A couple of months ago, I posted Info: Understanding Averages and Medians which explained the reasons for using median instead of average when looking at sale price and DOM. It's also important to keep in mind that the median sale price can fluctuate due to changes in the mix of sales. For example, the median home price here in Santa Clara County increased for several months during the summer, breaking records even as the number of transactions dipped and inventory swelled to record levels.
Which numbers tell the real story?
I would argue that the number of transactions is the most important indicator of the health of any market. The reason median home prices increased was because the sub-prime lending crisis had a disproportionate effect on the number of affordable home sales. As a result, high end home sales made up a larger than usual percentage of completed transactions, distorting the median selling price. This theory was proved by examining DOM for inventory at different price ranges.

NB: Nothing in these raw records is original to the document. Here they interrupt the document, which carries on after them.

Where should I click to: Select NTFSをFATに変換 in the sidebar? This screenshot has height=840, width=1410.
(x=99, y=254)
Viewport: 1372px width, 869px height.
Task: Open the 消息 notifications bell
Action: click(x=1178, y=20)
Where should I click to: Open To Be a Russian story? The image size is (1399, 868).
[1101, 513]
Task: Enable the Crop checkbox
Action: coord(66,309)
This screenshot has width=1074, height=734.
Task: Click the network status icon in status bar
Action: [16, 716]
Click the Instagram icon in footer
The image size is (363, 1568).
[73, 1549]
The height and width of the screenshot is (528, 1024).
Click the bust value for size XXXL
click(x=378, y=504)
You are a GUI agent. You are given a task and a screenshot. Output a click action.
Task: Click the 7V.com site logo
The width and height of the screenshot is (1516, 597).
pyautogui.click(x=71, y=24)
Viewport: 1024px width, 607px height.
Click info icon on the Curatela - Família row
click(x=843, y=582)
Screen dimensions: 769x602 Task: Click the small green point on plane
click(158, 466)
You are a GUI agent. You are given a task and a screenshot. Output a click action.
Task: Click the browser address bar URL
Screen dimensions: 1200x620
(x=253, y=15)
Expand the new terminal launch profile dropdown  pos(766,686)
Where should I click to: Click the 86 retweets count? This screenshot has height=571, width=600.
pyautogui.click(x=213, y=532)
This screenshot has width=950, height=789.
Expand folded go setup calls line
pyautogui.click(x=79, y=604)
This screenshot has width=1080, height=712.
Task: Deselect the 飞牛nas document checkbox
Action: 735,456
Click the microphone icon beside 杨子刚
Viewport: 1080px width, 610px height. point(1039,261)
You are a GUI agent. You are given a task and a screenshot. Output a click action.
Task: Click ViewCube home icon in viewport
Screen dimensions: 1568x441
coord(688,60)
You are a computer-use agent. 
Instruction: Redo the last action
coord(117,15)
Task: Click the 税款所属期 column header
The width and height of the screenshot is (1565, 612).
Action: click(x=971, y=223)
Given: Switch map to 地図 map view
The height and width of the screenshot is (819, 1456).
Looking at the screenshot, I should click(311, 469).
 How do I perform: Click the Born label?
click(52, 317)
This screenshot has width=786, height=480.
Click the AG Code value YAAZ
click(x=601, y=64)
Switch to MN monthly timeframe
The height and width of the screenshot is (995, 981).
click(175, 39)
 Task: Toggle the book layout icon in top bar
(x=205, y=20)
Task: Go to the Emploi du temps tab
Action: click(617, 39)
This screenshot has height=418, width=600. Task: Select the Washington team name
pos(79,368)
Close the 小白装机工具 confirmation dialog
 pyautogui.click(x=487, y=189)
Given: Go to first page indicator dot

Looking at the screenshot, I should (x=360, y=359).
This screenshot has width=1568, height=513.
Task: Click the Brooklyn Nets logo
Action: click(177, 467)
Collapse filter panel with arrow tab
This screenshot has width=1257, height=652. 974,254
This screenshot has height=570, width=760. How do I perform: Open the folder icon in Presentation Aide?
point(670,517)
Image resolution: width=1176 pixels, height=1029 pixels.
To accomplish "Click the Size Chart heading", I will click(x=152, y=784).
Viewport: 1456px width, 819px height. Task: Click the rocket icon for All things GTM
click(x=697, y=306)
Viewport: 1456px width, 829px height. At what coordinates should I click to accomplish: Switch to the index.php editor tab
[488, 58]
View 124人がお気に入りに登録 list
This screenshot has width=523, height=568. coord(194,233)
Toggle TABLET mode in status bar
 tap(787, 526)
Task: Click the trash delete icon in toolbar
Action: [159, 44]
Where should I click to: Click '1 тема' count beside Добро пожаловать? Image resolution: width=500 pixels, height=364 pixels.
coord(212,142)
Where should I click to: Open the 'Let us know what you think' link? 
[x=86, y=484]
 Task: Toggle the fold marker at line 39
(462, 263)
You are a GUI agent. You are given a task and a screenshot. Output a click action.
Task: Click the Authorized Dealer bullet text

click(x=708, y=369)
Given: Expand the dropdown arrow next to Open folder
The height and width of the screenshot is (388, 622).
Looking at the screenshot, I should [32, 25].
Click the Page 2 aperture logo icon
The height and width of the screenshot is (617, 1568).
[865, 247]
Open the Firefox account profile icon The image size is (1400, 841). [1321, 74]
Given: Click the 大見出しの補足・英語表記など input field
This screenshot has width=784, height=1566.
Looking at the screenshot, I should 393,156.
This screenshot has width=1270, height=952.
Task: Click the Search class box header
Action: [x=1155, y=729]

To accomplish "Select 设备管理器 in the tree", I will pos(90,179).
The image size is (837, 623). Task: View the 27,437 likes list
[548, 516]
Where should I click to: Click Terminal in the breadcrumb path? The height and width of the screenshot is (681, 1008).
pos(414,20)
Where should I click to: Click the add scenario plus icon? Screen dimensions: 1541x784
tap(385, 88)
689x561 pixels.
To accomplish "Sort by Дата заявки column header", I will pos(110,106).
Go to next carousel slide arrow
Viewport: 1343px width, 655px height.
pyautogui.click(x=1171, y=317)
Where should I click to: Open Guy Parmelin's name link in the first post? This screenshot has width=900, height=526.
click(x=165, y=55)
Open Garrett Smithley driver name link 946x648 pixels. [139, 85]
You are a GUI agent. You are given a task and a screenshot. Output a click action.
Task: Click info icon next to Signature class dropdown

We could also rely on common sense. When a market is functioning properly, transactions occur. When the number of transactions falls, it indicates a fundamental flaw in the market. It's a good idea to remember this before using a median sale price distorted by the sub-prime crisis to try to tout a fundamentally flawed market.
Frank Jewett
The problem with average and median price is we use it in too big a market if we stay in a small segment of the market with similar home it makes some sense but it can be affected by market conditions in different price ranges and I agree the number of transactions indicate the condition of the market. Thanks for you post.